- [SHORT TASK]: Scale the coordinates in the answers by 0.2 and round each to a whole number, with halves going up. Write out again the lines from the line with "The width and height of the screenshot is (1600, 860)." through the line with "(x=721, y=825)", both included, with the items' requests, leaving the numbers in the requests unchanged.

start RAW RECORDS

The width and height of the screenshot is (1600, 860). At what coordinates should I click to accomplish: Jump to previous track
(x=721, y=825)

end RAW RECORDS
start RAW RECORDS

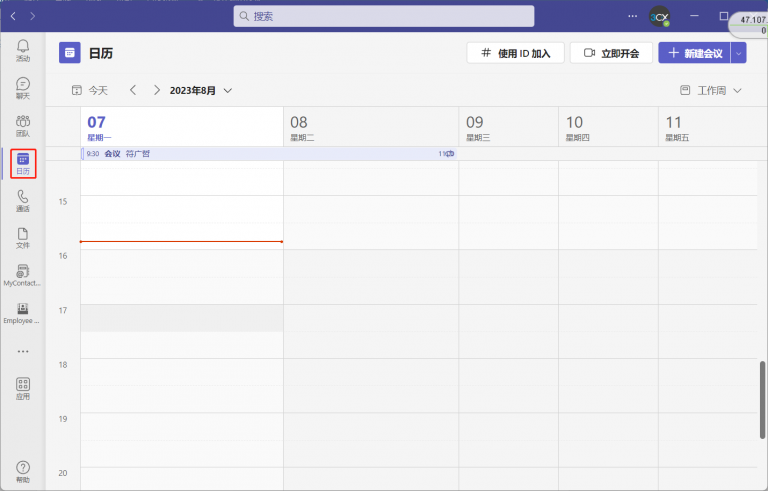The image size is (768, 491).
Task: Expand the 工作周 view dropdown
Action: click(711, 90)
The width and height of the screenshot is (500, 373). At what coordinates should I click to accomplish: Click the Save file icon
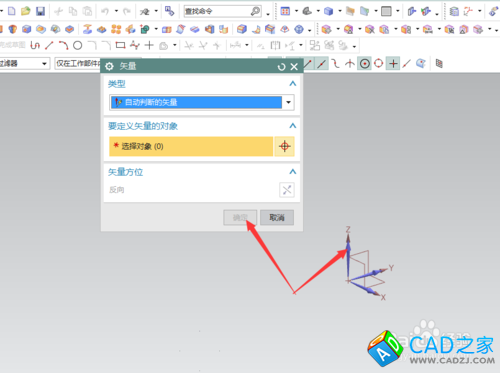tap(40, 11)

end RAW RECORDS
start RAW RECORDS

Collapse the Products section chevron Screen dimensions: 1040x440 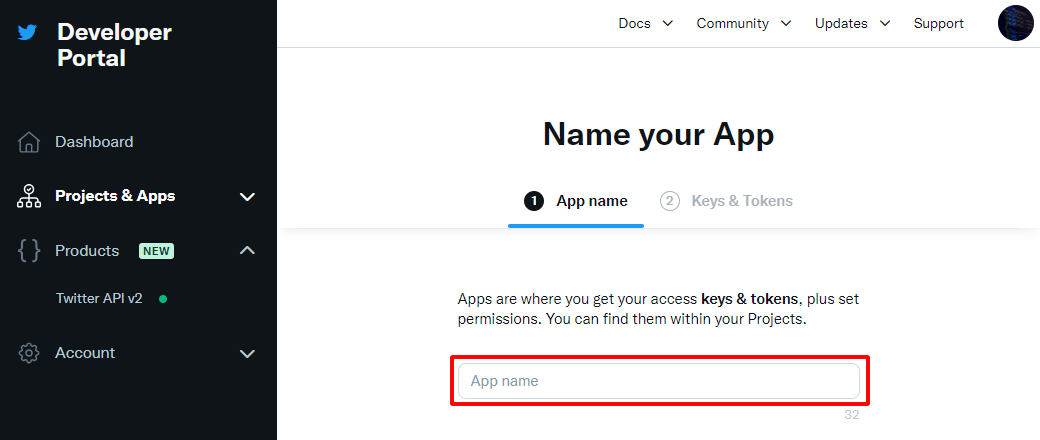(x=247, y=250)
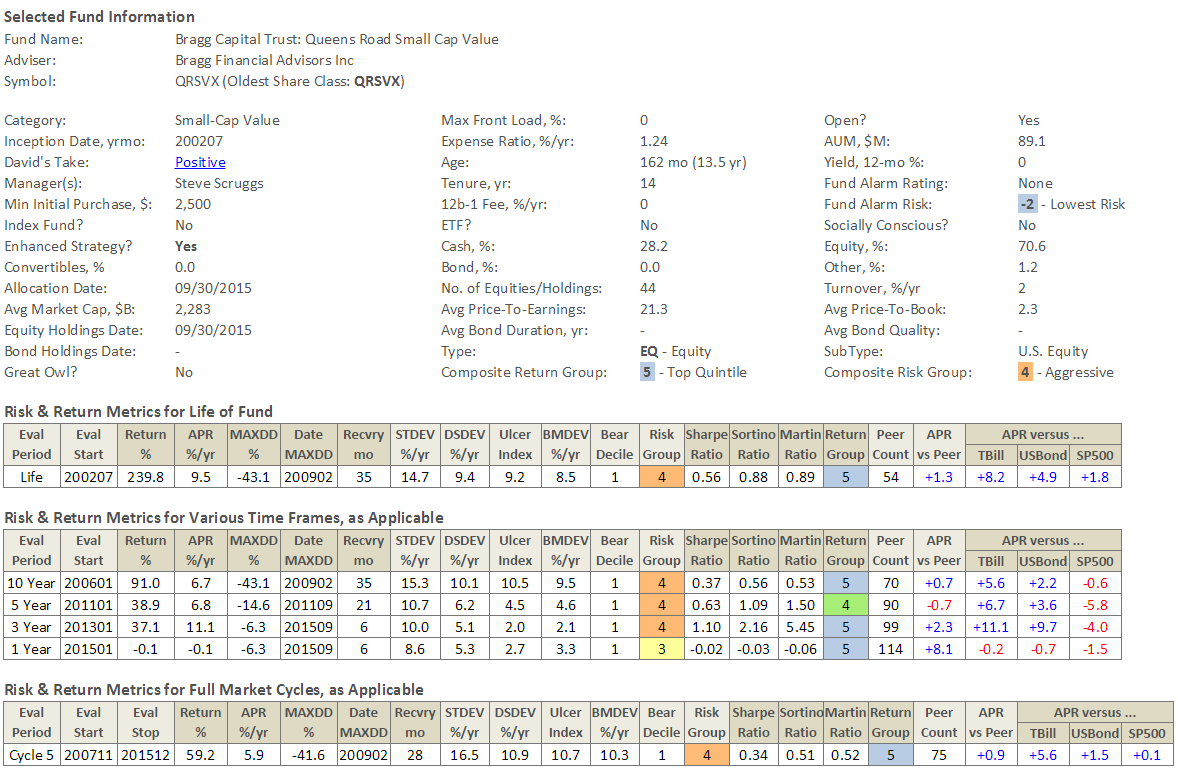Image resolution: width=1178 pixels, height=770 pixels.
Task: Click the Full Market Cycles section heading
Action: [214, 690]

end RAW RECORDS

- [EXPECTED OUTPUT]:
The width and height of the screenshot is (1600, 860). At what coordinates should I click to accomplish: Jump to previous track
(x=144, y=165)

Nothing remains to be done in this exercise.